(EXERCISE DIRECTIONS): Every line in the records below with the string "agent" is to be copied out.
:: RECORD SET ::
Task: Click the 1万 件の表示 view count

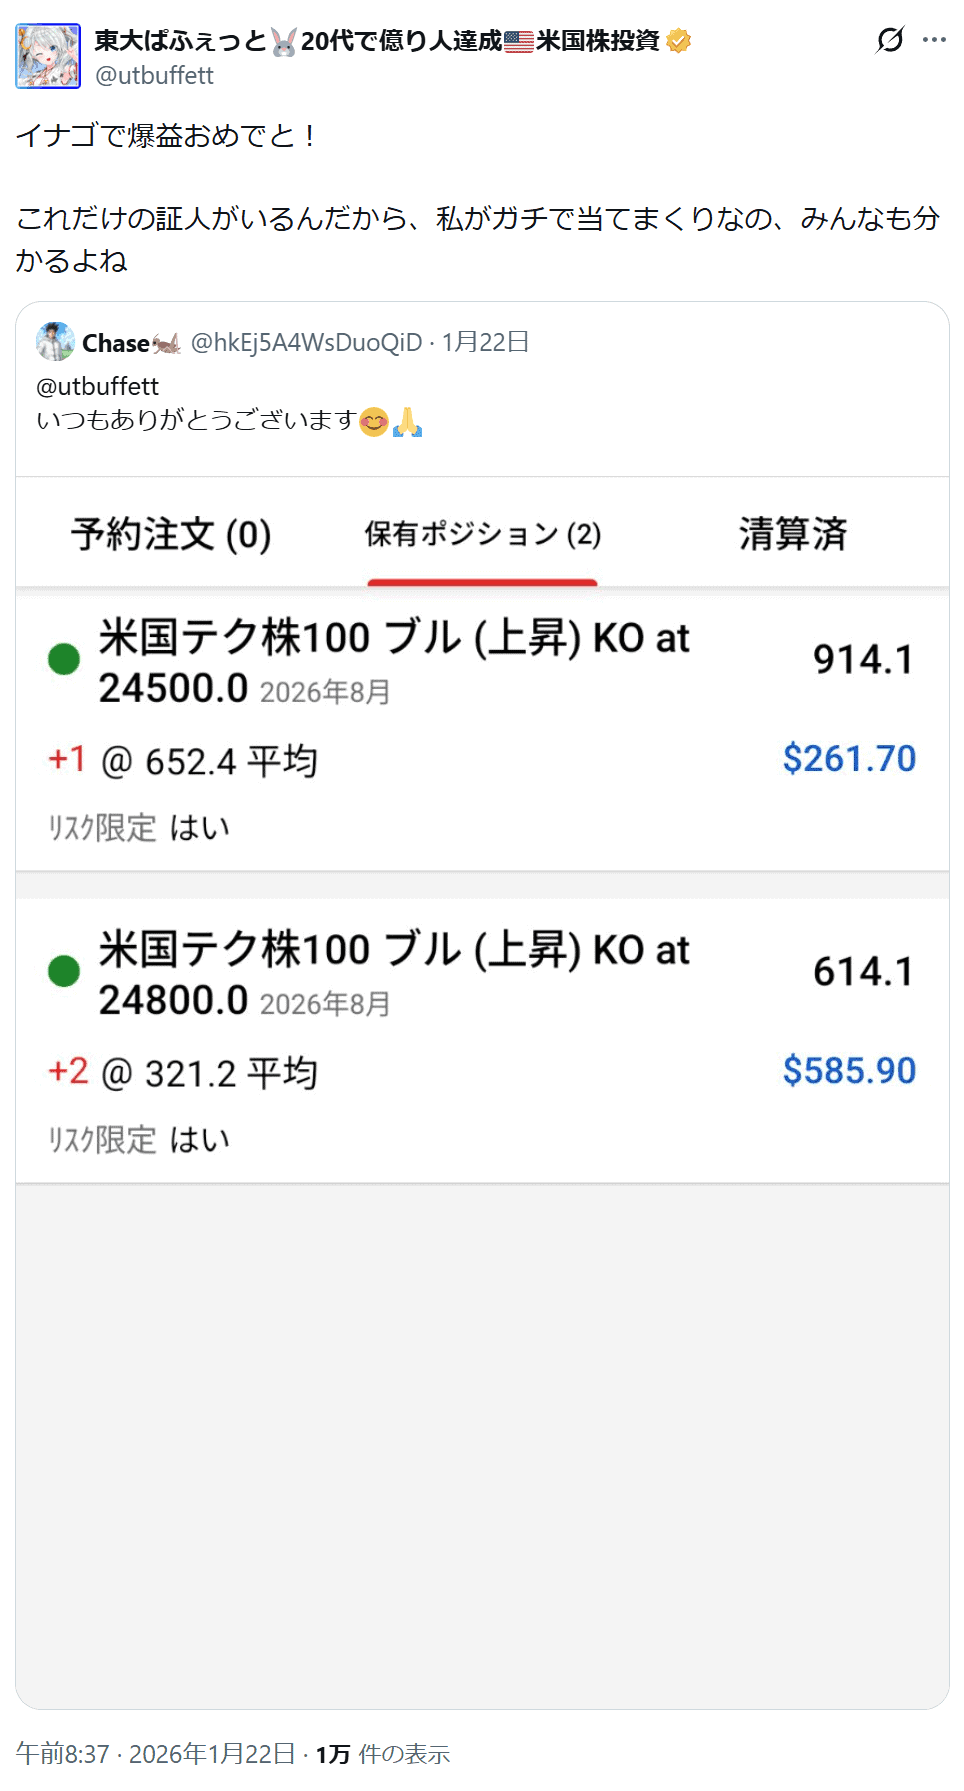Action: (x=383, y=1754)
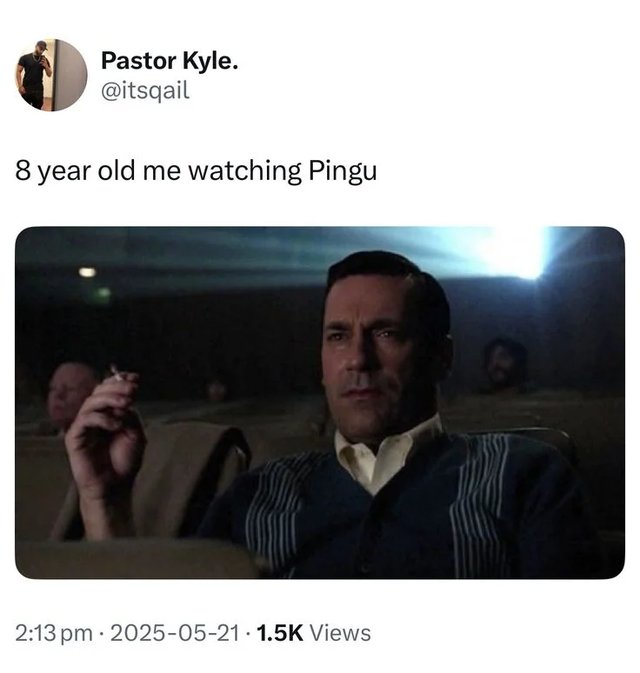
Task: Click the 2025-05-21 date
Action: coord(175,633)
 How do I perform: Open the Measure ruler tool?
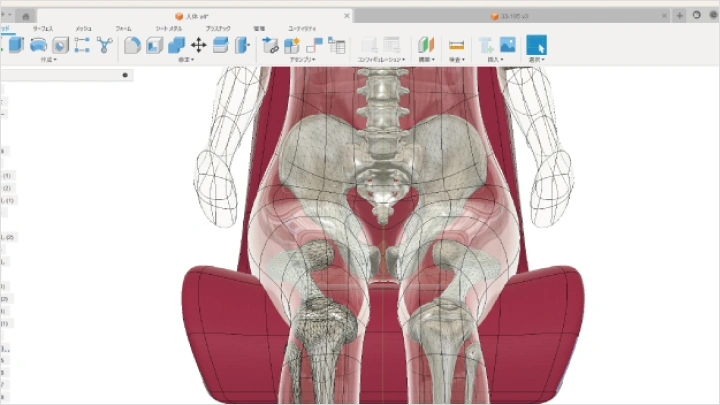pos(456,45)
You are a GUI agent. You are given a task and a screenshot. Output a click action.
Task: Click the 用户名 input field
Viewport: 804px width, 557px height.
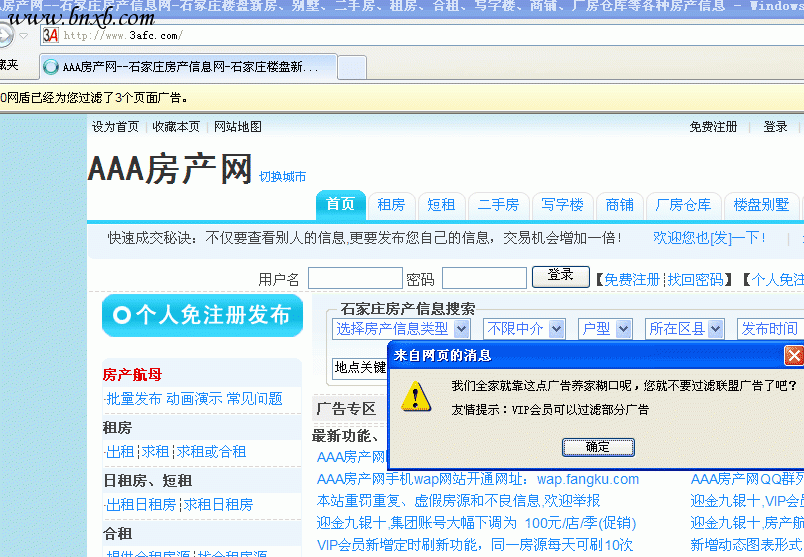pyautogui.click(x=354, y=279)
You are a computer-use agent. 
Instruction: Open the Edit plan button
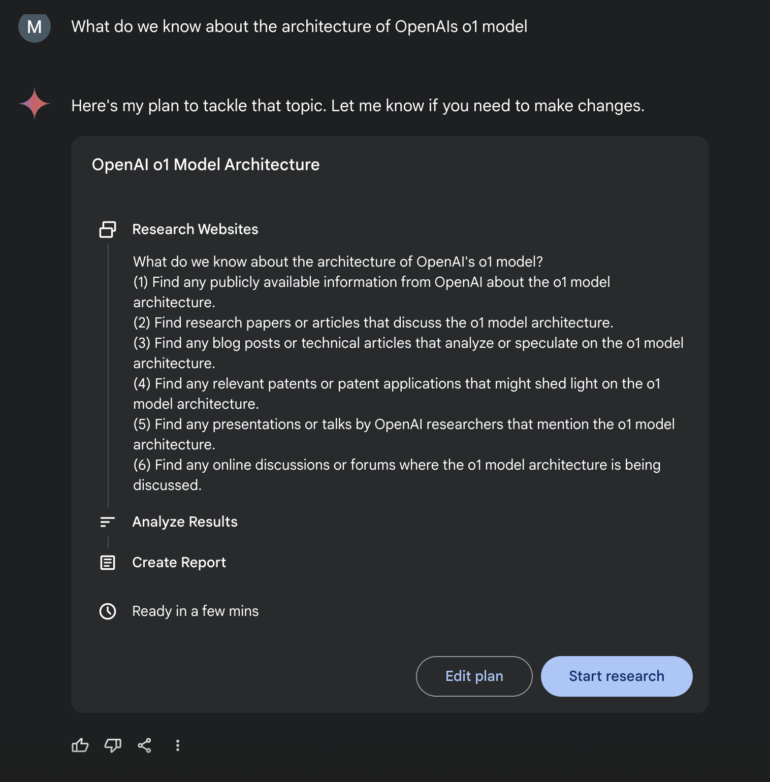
:::
(PROBLEM SOLUTION):
You are a GUI agent. You are given a task and a screenshot. Output a click action.
You are a computer-use agent. 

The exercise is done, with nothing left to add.